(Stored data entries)
▬▬▬▬▬▬▬▬▬▬
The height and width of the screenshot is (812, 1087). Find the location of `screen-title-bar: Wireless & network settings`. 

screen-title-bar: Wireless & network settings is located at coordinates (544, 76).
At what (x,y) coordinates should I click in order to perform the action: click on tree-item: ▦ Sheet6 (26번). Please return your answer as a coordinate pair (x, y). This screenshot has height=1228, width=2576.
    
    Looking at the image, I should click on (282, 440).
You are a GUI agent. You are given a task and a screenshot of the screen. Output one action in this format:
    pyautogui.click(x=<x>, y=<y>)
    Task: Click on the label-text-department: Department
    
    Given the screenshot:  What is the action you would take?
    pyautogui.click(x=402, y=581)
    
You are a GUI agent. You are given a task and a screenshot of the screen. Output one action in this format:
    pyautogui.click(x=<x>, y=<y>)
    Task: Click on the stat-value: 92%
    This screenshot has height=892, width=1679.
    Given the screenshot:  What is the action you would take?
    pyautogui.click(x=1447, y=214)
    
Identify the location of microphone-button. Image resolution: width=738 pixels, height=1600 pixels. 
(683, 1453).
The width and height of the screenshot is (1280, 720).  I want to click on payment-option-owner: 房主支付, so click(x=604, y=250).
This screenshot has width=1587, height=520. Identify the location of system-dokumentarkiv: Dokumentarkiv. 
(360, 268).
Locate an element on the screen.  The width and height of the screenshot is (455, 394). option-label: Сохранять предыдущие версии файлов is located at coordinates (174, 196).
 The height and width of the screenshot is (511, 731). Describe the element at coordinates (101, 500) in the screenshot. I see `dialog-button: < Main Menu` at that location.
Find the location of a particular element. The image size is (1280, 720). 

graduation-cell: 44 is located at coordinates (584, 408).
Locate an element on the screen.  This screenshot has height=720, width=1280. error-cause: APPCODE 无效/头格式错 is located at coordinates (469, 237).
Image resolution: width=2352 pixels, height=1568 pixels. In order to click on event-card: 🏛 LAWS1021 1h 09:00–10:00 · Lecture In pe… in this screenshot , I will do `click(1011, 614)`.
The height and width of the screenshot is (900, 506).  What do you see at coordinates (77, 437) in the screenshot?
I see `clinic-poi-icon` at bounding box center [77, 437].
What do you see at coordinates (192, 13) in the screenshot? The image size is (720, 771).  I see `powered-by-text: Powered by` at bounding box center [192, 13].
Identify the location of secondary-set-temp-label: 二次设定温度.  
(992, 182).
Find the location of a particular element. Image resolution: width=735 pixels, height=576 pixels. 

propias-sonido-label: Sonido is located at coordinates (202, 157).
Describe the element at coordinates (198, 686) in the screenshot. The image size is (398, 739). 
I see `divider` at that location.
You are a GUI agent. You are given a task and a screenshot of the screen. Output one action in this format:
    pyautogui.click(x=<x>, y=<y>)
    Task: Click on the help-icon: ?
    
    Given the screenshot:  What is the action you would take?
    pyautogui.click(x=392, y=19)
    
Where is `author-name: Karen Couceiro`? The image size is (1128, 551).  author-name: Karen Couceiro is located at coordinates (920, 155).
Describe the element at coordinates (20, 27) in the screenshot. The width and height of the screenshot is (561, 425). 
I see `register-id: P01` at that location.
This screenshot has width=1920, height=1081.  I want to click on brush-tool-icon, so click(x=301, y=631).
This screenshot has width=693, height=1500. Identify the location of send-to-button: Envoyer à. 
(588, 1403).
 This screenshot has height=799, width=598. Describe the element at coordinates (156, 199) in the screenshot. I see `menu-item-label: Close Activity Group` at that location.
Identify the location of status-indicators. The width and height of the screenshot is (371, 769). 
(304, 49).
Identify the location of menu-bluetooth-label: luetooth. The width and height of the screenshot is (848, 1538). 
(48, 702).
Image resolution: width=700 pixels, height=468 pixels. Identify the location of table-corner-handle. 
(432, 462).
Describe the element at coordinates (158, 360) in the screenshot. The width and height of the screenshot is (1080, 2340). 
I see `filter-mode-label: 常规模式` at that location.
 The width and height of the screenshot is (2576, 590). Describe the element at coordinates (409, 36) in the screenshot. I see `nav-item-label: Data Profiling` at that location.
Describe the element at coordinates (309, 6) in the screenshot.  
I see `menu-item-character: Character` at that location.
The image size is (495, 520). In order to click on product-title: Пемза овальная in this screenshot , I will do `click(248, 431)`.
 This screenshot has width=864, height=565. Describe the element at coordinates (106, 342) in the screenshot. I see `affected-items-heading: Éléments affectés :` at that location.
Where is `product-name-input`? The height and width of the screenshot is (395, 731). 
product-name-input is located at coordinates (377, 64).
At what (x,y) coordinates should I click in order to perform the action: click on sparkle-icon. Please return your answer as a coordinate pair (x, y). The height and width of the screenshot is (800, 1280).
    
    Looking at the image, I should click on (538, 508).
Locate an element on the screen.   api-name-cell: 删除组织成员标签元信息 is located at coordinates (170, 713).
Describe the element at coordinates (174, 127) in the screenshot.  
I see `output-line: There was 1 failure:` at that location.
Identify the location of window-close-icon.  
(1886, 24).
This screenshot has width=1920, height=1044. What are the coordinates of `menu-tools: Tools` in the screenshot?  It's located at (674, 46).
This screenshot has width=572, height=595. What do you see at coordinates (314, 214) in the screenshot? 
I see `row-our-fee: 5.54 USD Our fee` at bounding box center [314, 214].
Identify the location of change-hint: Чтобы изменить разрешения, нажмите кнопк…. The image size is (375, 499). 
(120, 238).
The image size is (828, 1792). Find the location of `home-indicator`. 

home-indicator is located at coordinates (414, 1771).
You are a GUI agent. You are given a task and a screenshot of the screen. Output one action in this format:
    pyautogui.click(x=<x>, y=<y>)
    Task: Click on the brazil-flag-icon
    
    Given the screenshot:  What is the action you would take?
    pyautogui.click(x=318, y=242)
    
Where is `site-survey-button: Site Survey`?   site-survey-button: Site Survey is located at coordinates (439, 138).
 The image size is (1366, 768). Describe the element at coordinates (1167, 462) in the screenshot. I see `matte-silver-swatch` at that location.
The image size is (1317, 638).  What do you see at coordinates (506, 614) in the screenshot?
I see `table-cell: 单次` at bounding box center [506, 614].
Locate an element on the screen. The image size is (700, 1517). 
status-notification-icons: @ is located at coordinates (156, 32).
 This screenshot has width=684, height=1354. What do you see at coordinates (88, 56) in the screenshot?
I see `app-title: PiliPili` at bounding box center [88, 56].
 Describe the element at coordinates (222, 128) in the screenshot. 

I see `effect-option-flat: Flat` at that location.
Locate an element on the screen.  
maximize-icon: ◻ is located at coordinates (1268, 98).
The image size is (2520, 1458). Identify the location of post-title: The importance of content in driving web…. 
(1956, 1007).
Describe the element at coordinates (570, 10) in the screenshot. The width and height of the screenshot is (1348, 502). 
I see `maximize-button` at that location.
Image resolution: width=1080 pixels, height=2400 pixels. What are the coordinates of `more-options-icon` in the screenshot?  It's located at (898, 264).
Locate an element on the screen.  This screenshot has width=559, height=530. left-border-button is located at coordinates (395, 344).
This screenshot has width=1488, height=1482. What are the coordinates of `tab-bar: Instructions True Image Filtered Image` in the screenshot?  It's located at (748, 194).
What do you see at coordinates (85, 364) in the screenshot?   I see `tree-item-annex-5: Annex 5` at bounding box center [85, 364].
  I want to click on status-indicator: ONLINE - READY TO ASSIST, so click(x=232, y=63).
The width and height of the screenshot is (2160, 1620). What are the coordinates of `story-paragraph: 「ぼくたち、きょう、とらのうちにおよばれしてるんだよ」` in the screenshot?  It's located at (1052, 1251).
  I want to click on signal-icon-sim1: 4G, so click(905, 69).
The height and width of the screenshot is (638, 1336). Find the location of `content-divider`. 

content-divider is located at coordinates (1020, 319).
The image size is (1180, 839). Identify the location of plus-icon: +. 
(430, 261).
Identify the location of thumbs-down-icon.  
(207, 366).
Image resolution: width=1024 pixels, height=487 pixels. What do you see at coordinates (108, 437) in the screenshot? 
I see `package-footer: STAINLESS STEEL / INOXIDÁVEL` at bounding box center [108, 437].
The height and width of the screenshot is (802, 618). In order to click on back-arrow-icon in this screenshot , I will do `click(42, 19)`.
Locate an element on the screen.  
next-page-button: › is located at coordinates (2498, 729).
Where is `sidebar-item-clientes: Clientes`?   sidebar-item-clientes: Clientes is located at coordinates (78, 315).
▬▬▬▬▬▬▬▬▬▬
### About this task
Please copy the lines above word for word, beginning at the line that contains "This screenshot has width=1920, height=1081." and ending after the line that contains "product-name-input is located".

### Answer for the task
This screenshot has width=1920, height=1081.  I want to click on brush-tool-icon, so click(x=301, y=631).
This screenshot has width=693, height=1500. Identify the location of send-to-button: Envoyer à. 
(588, 1403).
 This screenshot has height=799, width=598. Describe the element at coordinates (156, 199) in the screenshot. I see `menu-item-label: Close Activity Group` at that location.
Identify the location of status-indicators. The width and height of the screenshot is (371, 769). 
(304, 49).
Identify the location of menu-bluetooth-label: luetooth. The width and height of the screenshot is (848, 1538). 
(48, 702).
Image resolution: width=700 pixels, height=468 pixels. Identify the location of table-corner-handle. 
(432, 462).
Describe the element at coordinates (158, 360) in the screenshot. The width and height of the screenshot is (1080, 2340). 
I see `filter-mode-label: 常规模式` at that location.
 The width and height of the screenshot is (2576, 590). Describe the element at coordinates (409, 36) in the screenshot. I see `nav-item-label: Data Profiling` at that location.
Describe the element at coordinates (309, 6) in the screenshot.  
I see `menu-item-character: Character` at that location.
The image size is (495, 520). In order to click on product-title: Пемза овальная in this screenshot , I will do `click(248, 431)`.
 This screenshot has width=864, height=565. Describe the element at coordinates (106, 342) in the screenshot. I see `affected-items-heading: Éléments affectés :` at that location.
Where is `product-name-input`? The height and width of the screenshot is (395, 731). 
product-name-input is located at coordinates (377, 64).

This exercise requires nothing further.